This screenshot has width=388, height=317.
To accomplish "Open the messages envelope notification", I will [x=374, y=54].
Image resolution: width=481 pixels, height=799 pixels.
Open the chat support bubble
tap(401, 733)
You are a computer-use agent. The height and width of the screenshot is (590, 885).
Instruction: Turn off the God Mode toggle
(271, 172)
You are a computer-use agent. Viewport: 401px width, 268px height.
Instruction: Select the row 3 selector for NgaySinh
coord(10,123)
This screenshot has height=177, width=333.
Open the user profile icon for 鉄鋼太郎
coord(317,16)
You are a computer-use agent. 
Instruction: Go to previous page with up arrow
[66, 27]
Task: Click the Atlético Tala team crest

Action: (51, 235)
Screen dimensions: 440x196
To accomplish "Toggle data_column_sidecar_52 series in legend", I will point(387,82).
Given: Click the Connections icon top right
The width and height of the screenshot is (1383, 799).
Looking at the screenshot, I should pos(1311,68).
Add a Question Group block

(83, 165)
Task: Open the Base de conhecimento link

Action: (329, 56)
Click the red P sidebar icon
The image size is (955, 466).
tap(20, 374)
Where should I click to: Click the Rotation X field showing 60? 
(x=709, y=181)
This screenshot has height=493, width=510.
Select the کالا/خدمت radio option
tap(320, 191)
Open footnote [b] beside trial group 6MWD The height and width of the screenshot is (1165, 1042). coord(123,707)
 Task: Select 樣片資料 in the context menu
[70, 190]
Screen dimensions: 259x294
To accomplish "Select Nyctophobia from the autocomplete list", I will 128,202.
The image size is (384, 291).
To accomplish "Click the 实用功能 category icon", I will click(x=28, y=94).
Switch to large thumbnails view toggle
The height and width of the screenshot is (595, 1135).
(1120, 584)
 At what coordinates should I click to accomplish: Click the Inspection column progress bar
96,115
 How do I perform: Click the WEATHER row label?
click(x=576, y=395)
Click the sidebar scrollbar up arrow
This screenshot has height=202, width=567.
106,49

==========

What the exercise asks: What is needed is an exact repetition of all the entries above.

Exercise solution:
This screenshot has width=388, height=317.
To accomplish "Open the messages envelope notification", I will [x=374, y=54].
Image resolution: width=481 pixels, height=799 pixels.
Open the chat support bubble
tap(401, 733)
You are a computer-use agent. The height and width of the screenshot is (590, 885).
Instruction: Turn off the God Mode toggle
(271, 172)
You are a computer-use agent. Viewport: 401px width, 268px height.
Instruction: Select the row 3 selector for NgaySinh
coord(10,123)
This screenshot has height=177, width=333.
Open the user profile icon for 鉄鋼太郎
coord(317,16)
You are a computer-use agent. 
Instruction: Go to previous page with up arrow
[66, 27]
Task: Click the Atlético Tala team crest

Action: (51, 235)
Screen dimensions: 440x196
To accomplish "Toggle data_column_sidecar_52 series in legend", I will point(387,82).
Given: Click the Connections icon top right
The width and height of the screenshot is (1383, 799).
Looking at the screenshot, I should pos(1311,68).
Add a Question Group block

(83, 165)
Task: Open the Base de conhecimento link

Action: (329, 56)
Click the red P sidebar icon
The image size is (955, 466).
tap(20, 374)
Where should I click to: Click the Rotation X field showing 60? 
(x=709, y=181)
This screenshot has height=493, width=510.
Select the کالا/خدمت radio option
tap(320, 191)
Open footnote [b] beside trial group 6MWD The height and width of the screenshot is (1165, 1042). coord(123,707)
 Task: Select 樣片資料 in the context menu
[70, 190]
Screen dimensions: 259x294
To accomplish "Select Nyctophobia from the autocomplete list", I will 128,202.
The image size is (384, 291).
To accomplish "Click the 实用功能 category icon", I will click(x=28, y=94).
Switch to large thumbnails view toggle
The height and width of the screenshot is (595, 1135).
(1120, 584)
 At what coordinates should I click to accomplish: Click the Inspection column progress bar
96,115
 How do I perform: Click the WEATHER row label?
click(x=576, y=395)
Click the sidebar scrollbar up arrow
This screenshot has height=202, width=567.
106,49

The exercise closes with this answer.